--- Data for processing ---

┌──

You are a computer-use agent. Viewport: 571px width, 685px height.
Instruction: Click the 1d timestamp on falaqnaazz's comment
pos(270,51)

└──
┌──

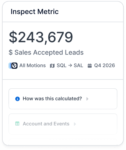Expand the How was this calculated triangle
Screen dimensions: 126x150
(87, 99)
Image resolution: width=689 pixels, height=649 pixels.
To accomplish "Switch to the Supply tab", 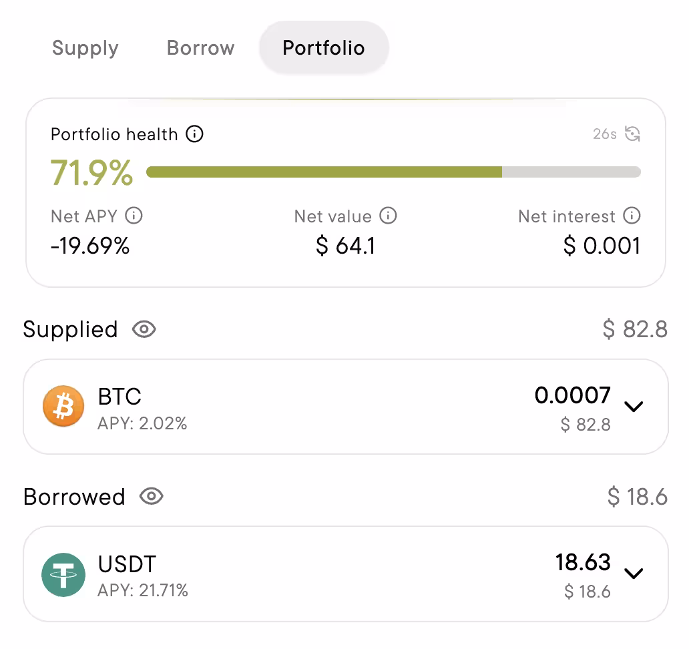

└──

--- What needs to be done ---
Search the records for the string "height" and report each line that has it.

--- Your response ---
You are a computer-use agent. Viewport: 571px width, 685px height.
Image resolution: width=689 pixels, height=649 pixels.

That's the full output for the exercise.